Whatever else we may think about the law, our legal system is set up to redress wrongs and settle disputes. It seeks to establish as well as find ways for us all of us to live together in the same place. For the system to work, our courts cannot redress wrongs and settle disputes in any old way and our legislative assemblies cannot promulgate just any set of rules. The decisions of our courts must, on balance, make sense to us. For our system of laws to work and our courts to function., they must work and function in ways that we find credible, in ways that we those of us who live together in these United States believe are just and fair.
Legal theorists have debated since the time of Socrates whether justice and fairness are a part of the law or merely a moral judgment of it. From my own experience teaching a course on criminal law at Brandeis, I have come to the conclusion that justice and fairness are part and parcel of the law not separate or distinct from it. Legislators should pass laws that are fair and judges should render decisions that are just.
As you work your way through the readings for the course and as you discuss and debate various legal matters among yourselves, I am willing to bet that once arguments have been set forth both for and against a position, the argument that will tip the balance for you in one direction or the other, the argument that will sway you to take one side or another, will be the one that seems the fairest. In many of the cases we shall discuss you shall be asked what your decision would be if you were the judge. I am willing to bet that as a judge your decision in any given case will most likely be guided in the end by your sense of justice.
You will be amazed, however, to discover, as I was amazed when I first began to teach the Philosophy of Law at Brandeis, how much of our law already embodies a sense of justice and fair play in the rights it grants to defendants and the constitutional protections it provides for us as citizens. You will be struck, too, I hope, by how much legal thought about, say, what makes something a crime, or under what circumstances we hold someone responsible for committing a crime, or what excuses and justifications someone charged with criminal wrongdoing might successively offer in order to be found not guilty, is already shot through with considerations of justice and by notions of what it is to be a person.
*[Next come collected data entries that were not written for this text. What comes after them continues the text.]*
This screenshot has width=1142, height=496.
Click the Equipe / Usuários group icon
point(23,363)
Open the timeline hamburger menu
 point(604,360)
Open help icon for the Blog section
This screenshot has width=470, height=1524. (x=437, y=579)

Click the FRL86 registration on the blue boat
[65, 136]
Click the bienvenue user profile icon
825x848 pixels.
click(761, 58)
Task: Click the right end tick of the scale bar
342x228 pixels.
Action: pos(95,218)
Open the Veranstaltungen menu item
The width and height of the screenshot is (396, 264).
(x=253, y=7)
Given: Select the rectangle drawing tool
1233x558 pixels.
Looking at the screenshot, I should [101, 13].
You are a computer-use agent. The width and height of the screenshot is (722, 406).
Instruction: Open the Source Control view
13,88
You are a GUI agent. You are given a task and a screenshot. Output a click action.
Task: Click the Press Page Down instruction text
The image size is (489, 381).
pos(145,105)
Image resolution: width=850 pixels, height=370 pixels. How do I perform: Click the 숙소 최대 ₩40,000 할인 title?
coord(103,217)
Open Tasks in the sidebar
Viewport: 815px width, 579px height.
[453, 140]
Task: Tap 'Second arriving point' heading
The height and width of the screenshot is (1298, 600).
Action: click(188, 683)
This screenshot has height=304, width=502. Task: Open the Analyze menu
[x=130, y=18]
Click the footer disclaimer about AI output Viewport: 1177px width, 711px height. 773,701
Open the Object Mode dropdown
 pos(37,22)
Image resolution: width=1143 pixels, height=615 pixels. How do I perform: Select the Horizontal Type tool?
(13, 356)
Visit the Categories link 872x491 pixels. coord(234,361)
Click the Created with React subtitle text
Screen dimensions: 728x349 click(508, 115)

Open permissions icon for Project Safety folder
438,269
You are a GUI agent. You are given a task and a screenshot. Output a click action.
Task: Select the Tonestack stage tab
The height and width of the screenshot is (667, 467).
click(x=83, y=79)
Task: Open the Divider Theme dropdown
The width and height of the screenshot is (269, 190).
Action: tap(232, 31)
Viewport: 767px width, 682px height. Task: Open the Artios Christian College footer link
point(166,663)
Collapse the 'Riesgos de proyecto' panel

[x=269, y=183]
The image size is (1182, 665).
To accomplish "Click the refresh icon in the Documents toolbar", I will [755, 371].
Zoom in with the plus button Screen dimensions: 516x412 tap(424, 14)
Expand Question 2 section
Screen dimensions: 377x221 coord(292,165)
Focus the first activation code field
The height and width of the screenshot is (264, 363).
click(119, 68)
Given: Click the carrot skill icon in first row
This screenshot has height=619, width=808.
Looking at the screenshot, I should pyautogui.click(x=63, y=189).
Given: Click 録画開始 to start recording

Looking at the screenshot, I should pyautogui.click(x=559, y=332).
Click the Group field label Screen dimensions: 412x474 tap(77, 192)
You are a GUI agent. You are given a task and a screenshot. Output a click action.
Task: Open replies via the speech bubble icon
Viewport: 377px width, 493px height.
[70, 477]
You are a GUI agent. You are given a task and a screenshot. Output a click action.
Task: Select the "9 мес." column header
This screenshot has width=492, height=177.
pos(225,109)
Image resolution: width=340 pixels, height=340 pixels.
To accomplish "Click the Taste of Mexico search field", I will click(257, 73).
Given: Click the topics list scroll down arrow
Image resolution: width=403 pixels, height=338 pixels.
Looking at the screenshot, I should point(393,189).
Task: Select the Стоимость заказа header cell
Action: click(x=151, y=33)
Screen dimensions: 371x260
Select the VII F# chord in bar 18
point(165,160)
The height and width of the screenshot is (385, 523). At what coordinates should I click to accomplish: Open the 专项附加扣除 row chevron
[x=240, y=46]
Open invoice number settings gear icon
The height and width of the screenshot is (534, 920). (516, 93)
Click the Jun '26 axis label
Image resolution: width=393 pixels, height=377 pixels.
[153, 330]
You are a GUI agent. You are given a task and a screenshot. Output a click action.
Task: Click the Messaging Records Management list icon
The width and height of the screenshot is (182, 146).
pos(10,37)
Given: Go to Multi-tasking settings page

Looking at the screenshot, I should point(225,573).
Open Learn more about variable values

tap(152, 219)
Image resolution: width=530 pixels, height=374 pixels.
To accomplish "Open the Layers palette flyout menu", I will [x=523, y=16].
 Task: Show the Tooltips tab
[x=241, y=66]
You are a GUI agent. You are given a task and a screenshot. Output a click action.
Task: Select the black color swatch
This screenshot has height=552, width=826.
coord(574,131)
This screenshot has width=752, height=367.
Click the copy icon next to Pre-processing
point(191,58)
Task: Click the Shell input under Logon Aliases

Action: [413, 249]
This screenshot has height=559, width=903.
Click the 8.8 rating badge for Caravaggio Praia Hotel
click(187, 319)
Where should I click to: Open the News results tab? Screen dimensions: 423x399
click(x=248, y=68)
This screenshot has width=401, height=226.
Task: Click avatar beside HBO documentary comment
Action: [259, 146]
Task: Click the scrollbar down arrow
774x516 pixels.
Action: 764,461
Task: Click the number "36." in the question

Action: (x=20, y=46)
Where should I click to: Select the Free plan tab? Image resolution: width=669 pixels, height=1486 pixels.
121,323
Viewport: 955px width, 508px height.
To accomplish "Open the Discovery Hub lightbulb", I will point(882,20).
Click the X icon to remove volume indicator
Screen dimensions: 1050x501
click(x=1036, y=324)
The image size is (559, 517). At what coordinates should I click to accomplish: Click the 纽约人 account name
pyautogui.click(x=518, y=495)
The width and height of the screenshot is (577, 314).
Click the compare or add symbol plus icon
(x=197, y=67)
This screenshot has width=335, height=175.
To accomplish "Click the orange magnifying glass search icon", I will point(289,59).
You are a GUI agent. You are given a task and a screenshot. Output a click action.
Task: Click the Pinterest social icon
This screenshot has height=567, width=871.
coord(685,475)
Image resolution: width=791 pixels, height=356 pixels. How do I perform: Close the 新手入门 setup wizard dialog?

As you shall see, the criminal law not only cares about what a person does but what a person thinks. The sort of person the criminal law identifies and promotes is also one who can make up his or her mind, who formulates intentions and makes plans, and acts on those intentions and plans. Our criminal laws commit us to a conception of a person who is capable of taking responsibility for what he or she does. The study of law is, then, a study not only of what we think is just, but of what kind of person we are capable of being as well as can reasonably expect one another to be and become.
The sense of justice and personhood that informs our laws is also that sense in which we are one nation, a united, rather than a divided, people. In a democratic society with no shared religion and no shared ethnic identity, our legal system is the tie that binds. But that system is more than just a set of abstract rules, it is also as I have tried to bring out here, a system of value and belief.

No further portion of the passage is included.